### Task to carry out
Look through the listing below for the line containing "Where should I". Copy it and each line after it up to and including the line containing "The image size is (1076, 760).", exactly, leaving out pictures.

### Material provided
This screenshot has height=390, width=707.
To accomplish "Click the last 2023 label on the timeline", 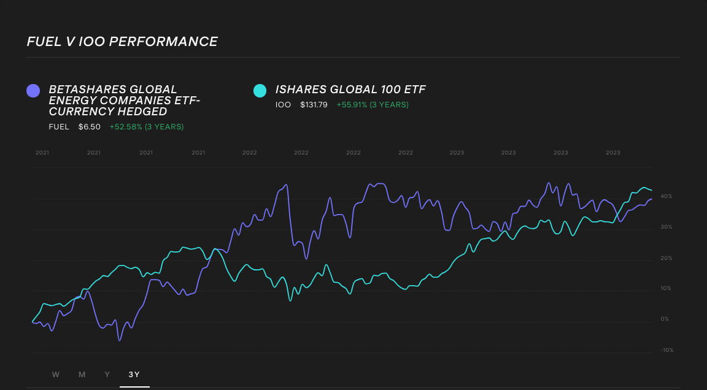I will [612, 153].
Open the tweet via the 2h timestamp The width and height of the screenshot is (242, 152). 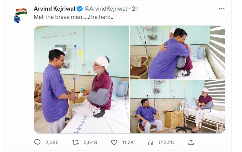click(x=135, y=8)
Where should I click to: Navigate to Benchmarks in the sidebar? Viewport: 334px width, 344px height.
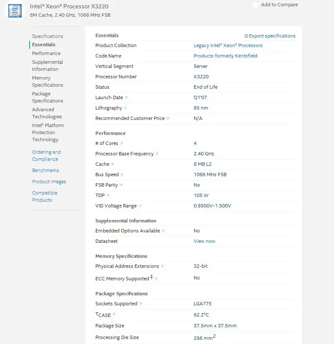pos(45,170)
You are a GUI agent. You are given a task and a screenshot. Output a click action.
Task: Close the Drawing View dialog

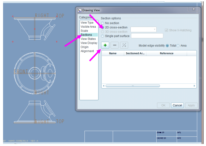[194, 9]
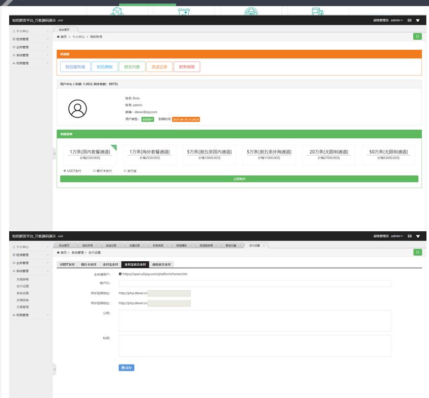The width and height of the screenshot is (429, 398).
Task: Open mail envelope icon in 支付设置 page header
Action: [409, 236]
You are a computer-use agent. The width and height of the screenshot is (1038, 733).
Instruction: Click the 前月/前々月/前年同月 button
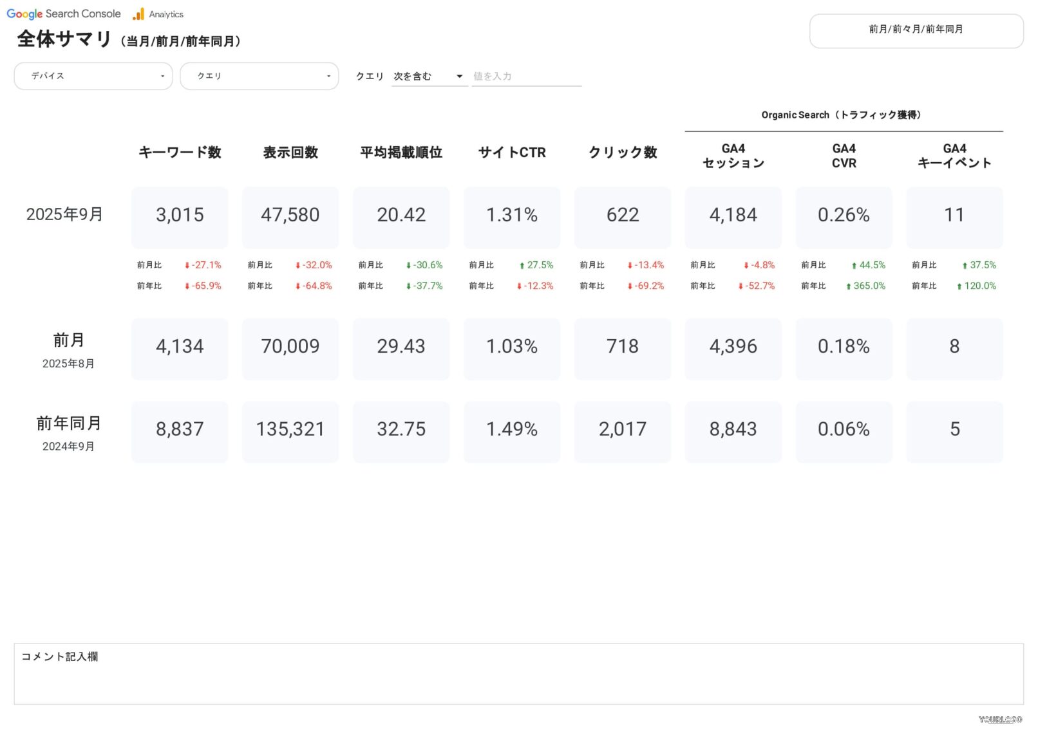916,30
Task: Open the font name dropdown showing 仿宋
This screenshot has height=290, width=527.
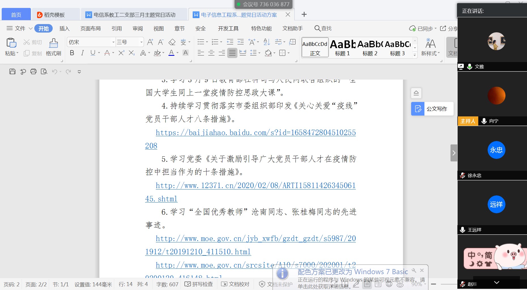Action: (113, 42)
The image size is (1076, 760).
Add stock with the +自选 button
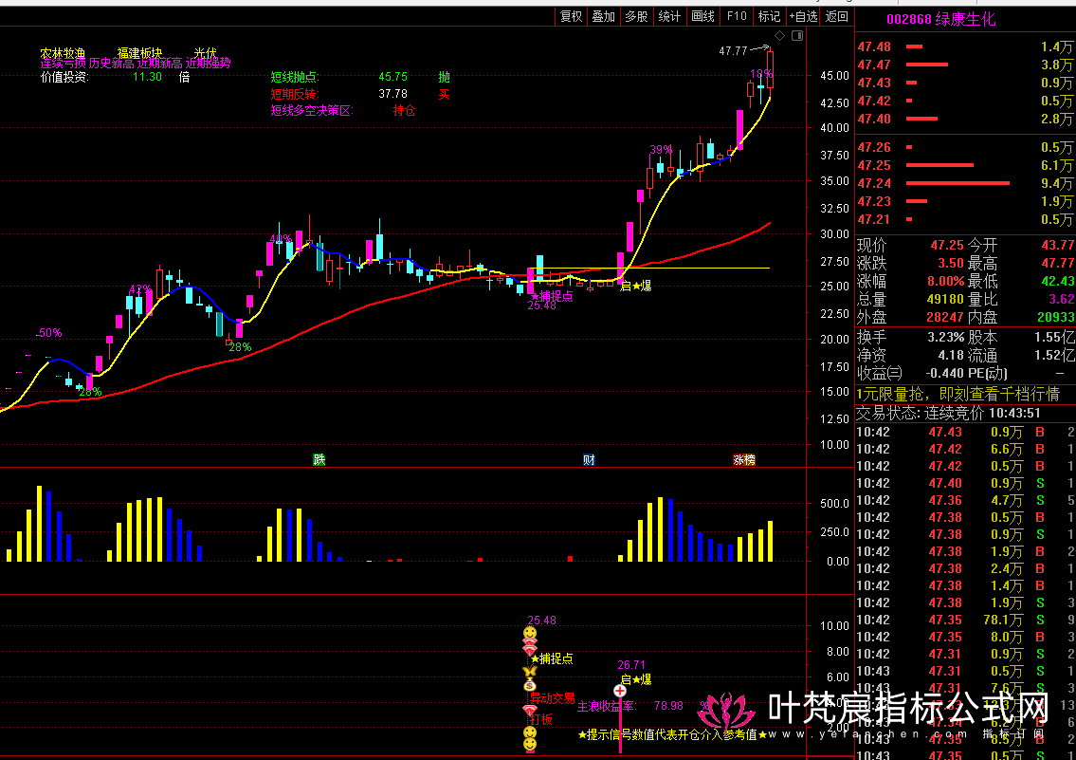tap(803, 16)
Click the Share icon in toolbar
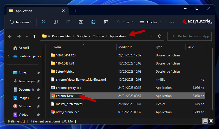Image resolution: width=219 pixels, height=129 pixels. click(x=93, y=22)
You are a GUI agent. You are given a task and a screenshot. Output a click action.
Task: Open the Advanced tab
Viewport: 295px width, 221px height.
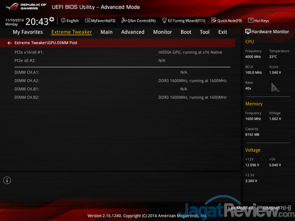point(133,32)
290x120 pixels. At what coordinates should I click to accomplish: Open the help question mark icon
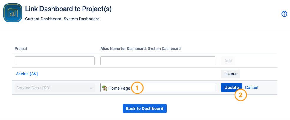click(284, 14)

...

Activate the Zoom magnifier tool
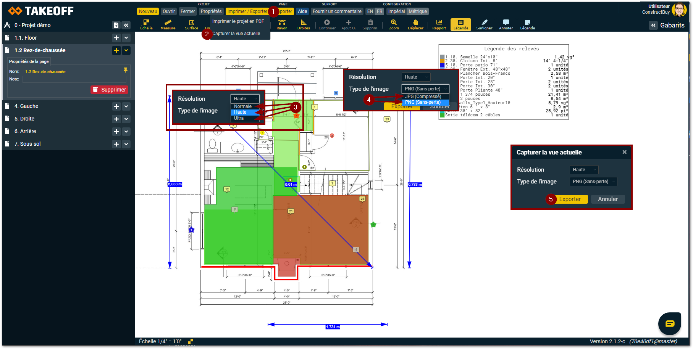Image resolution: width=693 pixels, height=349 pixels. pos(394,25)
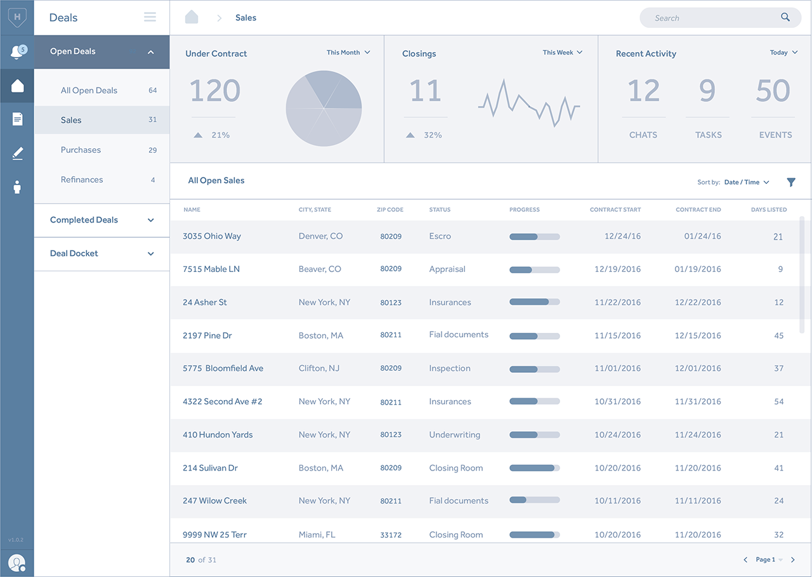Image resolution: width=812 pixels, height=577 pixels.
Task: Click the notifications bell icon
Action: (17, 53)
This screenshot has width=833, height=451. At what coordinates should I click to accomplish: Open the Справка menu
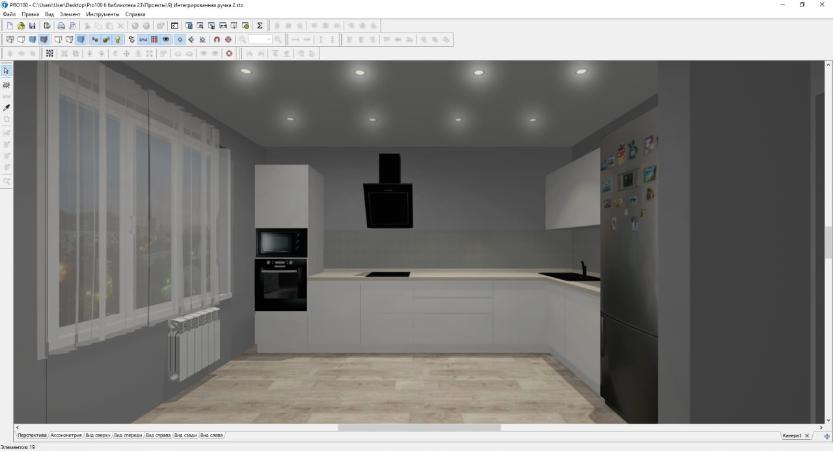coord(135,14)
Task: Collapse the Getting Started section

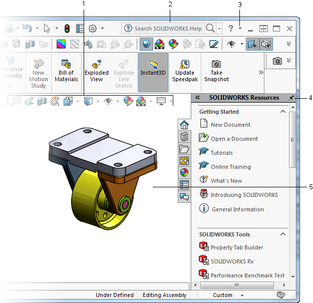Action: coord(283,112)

* * *

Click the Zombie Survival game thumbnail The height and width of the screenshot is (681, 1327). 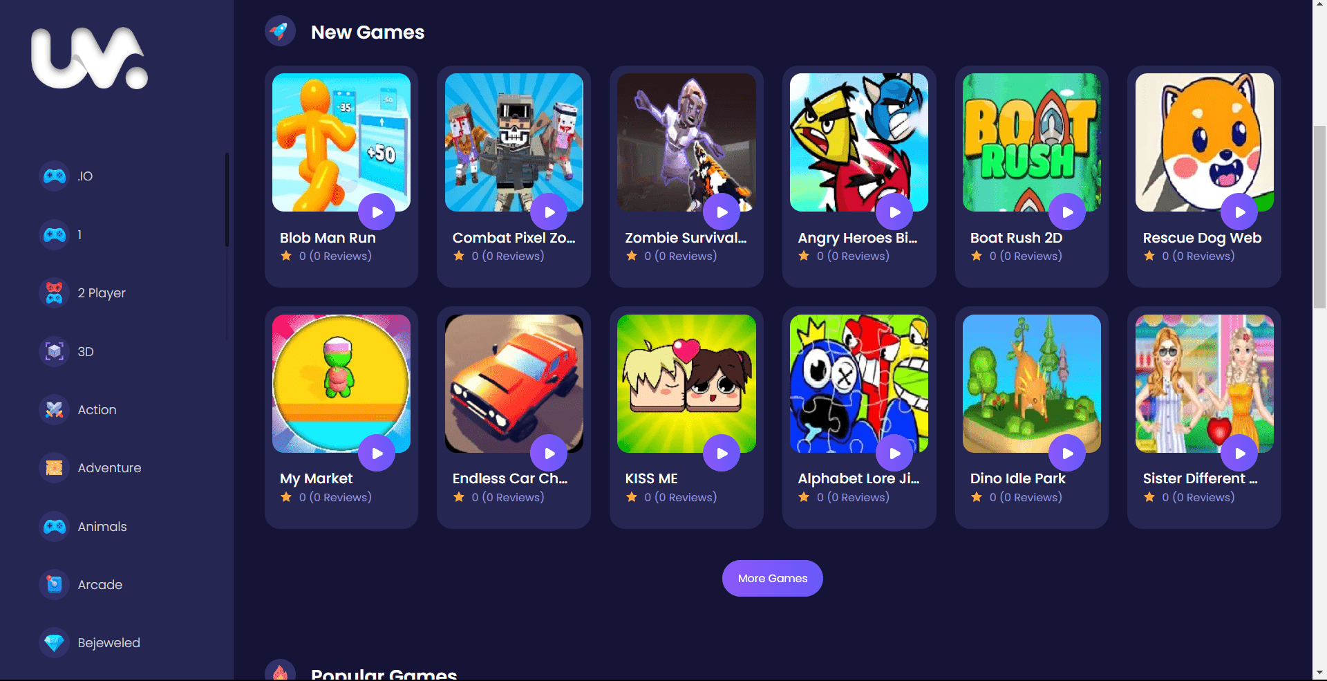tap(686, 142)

### Worked solution
Where should I click to: Navigate to Benchmarks in the sidebar? Viewport: 334px width, 344px height.
pos(45,170)
You are a GUI agent. You are given a task and a screenshot. Output a click action.
Task: Close the Drawing View dialog

[194, 9]
The width and height of the screenshot is (429, 398).
Task: Open mail envelope icon in 支付设置 page header
Action: [409, 236]
You are a computer-use agent. The width and height of the screenshot is (1038, 733).
Instruction: Click the 前月/前々月/前年同月 button
916,30
Task: Open the font name dropdown showing 仿宋
This screenshot has height=290, width=527.
Action: (113, 42)
The image size is (1076, 760).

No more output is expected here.